Expressways constructed pursuant and subsequent to the Federal-Aid Highway Act of 1956 began reaching the end of their useful lives by the beginning of the 21st century.  By 2014, the U.S. roadway state of good repair backlog is reportedly approaching $1 trillion dollars.  It is critical that prudent and fiscally responsible planning is conducted to re-examine transportation assumptions in terms of true infrastructure needs as opposed to the conventional method of attempting to meet predicted travel demand.  Rigorous comprehensive benefit-cost analysis can play an important role in demonstrating whether project costs are worth the benefits to overall society.  This should include consideration of alternative scenarios such as the removal or capacity reduction of expressways supplemented with increased travel options, including public transportation due to the inherent cost efficiencies.

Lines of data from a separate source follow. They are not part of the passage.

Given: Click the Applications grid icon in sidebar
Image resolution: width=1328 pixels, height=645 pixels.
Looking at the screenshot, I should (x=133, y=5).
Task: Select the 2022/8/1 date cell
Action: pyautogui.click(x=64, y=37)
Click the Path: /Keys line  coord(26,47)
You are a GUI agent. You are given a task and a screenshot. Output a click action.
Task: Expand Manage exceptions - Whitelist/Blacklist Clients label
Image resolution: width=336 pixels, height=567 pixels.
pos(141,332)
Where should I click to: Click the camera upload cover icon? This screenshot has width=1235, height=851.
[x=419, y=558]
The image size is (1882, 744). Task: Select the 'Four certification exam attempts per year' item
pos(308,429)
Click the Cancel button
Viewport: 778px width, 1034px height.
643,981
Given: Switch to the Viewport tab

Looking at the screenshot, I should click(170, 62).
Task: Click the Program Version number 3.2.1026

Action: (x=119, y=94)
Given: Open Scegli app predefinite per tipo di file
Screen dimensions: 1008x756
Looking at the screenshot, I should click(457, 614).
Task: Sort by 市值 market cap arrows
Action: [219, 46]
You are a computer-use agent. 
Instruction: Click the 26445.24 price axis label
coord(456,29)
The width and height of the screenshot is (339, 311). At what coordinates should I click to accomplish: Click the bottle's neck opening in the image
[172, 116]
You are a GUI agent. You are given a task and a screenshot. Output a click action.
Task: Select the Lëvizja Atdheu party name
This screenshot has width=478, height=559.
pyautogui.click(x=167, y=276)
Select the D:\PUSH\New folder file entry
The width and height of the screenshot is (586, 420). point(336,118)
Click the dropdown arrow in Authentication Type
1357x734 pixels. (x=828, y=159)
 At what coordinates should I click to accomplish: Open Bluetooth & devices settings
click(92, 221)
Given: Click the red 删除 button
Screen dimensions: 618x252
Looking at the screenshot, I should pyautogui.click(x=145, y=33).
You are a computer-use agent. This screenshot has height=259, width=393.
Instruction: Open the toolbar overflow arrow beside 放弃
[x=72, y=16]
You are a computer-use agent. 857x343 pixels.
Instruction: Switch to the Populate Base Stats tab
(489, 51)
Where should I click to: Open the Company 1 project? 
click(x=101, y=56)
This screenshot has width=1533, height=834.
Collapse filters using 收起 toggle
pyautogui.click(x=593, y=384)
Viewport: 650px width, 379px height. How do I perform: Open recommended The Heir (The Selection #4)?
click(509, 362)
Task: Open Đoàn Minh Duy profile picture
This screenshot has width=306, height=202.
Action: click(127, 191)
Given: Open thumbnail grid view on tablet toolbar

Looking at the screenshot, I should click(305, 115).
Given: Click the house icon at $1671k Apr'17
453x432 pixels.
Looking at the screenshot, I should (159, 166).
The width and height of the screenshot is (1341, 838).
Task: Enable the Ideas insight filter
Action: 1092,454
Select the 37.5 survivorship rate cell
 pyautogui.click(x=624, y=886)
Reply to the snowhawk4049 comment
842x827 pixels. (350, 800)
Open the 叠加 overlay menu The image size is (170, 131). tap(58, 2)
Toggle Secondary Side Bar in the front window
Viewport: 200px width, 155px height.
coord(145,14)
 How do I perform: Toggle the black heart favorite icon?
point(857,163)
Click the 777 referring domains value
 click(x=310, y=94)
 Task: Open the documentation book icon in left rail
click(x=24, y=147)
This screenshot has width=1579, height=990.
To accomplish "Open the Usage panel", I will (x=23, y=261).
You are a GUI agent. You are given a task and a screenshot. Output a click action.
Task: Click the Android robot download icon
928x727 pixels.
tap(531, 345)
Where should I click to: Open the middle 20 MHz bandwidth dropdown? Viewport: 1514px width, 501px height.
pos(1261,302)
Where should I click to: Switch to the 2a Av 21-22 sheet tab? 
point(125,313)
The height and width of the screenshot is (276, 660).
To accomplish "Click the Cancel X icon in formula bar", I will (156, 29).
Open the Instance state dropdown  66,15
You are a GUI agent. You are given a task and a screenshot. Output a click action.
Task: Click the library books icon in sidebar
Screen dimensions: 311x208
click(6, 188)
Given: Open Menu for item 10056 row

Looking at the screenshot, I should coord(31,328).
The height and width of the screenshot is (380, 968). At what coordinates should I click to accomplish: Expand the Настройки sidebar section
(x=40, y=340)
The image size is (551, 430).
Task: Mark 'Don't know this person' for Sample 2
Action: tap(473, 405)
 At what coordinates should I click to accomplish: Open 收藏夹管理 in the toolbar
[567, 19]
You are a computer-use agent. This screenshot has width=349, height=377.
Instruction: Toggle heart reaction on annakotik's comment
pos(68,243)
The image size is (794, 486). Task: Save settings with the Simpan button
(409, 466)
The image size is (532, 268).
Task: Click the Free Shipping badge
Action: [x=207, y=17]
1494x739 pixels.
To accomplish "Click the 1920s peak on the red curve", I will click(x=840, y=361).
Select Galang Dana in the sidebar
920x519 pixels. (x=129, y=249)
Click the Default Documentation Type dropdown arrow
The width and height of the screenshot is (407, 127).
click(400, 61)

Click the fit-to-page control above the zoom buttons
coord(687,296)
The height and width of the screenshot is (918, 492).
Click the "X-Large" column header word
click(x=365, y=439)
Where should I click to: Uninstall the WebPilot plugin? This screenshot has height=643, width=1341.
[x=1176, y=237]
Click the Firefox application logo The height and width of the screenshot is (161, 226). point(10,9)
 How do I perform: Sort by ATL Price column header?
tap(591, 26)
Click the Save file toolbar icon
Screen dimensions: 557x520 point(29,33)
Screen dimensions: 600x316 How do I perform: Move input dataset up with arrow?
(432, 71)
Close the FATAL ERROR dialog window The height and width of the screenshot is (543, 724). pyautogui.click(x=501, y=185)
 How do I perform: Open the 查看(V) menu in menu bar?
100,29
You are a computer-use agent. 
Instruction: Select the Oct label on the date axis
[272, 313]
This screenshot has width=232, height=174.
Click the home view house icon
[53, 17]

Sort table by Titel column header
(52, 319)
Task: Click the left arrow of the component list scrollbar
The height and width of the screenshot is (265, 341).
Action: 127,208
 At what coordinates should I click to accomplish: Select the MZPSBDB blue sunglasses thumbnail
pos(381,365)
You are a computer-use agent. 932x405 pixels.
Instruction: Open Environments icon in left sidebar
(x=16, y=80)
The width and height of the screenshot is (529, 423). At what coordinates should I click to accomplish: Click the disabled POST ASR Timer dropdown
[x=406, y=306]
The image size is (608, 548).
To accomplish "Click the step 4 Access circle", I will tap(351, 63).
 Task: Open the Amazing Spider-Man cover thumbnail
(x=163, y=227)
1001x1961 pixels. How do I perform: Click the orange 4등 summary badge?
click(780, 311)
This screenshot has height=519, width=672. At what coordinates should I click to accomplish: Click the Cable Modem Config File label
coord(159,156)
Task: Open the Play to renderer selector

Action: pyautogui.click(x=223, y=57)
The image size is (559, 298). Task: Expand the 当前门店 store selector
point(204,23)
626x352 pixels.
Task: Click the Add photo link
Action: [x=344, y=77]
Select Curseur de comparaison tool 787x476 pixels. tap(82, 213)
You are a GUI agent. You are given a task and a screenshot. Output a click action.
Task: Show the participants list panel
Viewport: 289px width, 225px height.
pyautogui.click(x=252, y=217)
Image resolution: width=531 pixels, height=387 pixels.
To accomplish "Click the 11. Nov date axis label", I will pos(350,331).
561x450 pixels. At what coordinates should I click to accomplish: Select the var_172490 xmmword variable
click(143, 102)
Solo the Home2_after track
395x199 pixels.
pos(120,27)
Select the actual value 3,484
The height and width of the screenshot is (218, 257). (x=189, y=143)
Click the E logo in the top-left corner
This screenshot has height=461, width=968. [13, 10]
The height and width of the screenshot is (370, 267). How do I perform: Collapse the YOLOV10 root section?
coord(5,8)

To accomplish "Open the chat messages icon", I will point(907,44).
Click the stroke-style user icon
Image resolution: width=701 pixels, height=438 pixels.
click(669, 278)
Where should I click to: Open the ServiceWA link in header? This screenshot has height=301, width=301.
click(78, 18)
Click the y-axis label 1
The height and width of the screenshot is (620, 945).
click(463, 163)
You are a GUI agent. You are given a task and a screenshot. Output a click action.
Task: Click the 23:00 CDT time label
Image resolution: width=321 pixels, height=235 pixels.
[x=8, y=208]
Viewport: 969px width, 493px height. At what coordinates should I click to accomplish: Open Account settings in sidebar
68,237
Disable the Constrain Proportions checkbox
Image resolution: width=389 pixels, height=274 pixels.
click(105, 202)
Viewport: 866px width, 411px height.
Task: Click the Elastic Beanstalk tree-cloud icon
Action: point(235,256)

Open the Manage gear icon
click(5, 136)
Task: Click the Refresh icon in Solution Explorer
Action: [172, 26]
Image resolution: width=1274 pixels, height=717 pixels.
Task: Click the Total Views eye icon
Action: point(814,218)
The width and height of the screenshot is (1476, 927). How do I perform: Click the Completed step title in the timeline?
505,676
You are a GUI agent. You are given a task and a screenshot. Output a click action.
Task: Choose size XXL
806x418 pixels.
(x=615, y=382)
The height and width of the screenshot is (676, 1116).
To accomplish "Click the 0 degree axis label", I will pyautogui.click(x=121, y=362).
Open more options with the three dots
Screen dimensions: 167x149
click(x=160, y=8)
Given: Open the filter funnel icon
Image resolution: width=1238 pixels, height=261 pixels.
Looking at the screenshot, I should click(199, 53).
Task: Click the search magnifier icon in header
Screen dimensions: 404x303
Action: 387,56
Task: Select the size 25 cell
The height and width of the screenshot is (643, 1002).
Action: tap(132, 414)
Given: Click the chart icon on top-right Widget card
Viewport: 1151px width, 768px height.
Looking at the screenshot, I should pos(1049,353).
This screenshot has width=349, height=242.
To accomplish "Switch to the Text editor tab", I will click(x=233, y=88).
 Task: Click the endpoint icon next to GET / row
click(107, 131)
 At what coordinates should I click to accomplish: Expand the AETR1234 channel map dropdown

As an example, how important is it to retain expressways in the densest parts of Chicago?  Is society better off with them, without them, or perhaps with them at a reduced scale?  In particular, the proposed Eisenhower Expressway (I-290) project from downtown Chicago to the near west suburbs would rehabilitate the eight-lane road and add a lane in each direction in an attempt to reduce congestion, travel times and expand commute sheds.  Rehabilitation of the Chicago Transit Authority Forest Park Branch of the Blue Line within the middle of I-290 might be integrated into the project.  We know from empirical research that significant portions of road traffic is due to induced demand by the existence of the expressways themselves.  A viable alternative could be outright removal of I-290 east of I-294 or lane reductions with two additional Blue Line tracks for express service and extensions to major trip generators such as Hines VA Hospital, Markham Courthouse, Oakbrook and Yorktown Malls, etc.  With improved quantitative benefit-cost analysis available to us today, and the level of funding shortfalls, it is imperative that we explore all prudent options.


A benefit-cost analysis has been conducted of the initial 280-mile Chicago urbanized area expressway system that was built from about 1950 to 1967.  Monetized values are included for metrics that were not available to planners when the decision was made to build the highway network.  Results are compared against the likely outcome using early conventional methods.  Analysis is also conducted of an alternate scenario building only about one-half the system, focusing on exurban areas, and assuming pricing to fully account for all costs of area roadways.  The benefit/cost ratios at a mid-range 5 percent discount rate are as follows:  All Values 1.5; Conventional 2.8; 1/2 System w/Pricing 7.3.  The Chicago Expressway initial 280-system appears to have been worth the investment, albeit not likely at the level planners originally envisioned.  The alternate scenario would have been much more advantageous.  Complete details are available in:  Chicago Expressway System Benefit-Cost Analysis.      



[1] Ministry of Transport, Report of the Steering Committee (1960). Quoted in Colin D. Buchanan et al., Traffic in Towns: The Specially Shortened Edition of the Buchanan Report (Harmondsworth, England, 1964), 140.  Referenced in Peter Norton, Fighting Traffic:  U.S. Transportation Policy and Urban Congestion 1955-1970, University of Virginia, 


[2] Louis Ward Kemp, Aesthetes and Engineers:  The Occupational Ideology of Highway Design,” Technology and Culture 27 (October 1986): 766-767.  Also Howard Bevis, “The Application of Benefit-Cost ratios to an Expressway System,” Proceedings of the Highway Research Board 35 (1956).


[3] Frederick Frye, Effect of an Expressway on Distribution of Traffic and Accidents,” HRB Record 21 (1963): 104-5. Cf. Matthew C. Sielski, “Effect of Northwest Expressway on Alternate Arterial Streets,” HRB Record 21 (1963): 106-26.


[4] U.S. Congress, Senate, Committee on Public Works, Subcommittee on Roads, Urban Highways , Hearings on Urban Highway Planning, Location and Design, Part 1. 90th Cong., 1st sess., November 1967: 11.


[5] Ibid. 302-308.


[6] Downs, Anthony.  Uncompensated Non-Construction Costs Which Urban Highways and Urban Renewal Impose Upon Residential Households.  Real Estate Research Corporation, 1967.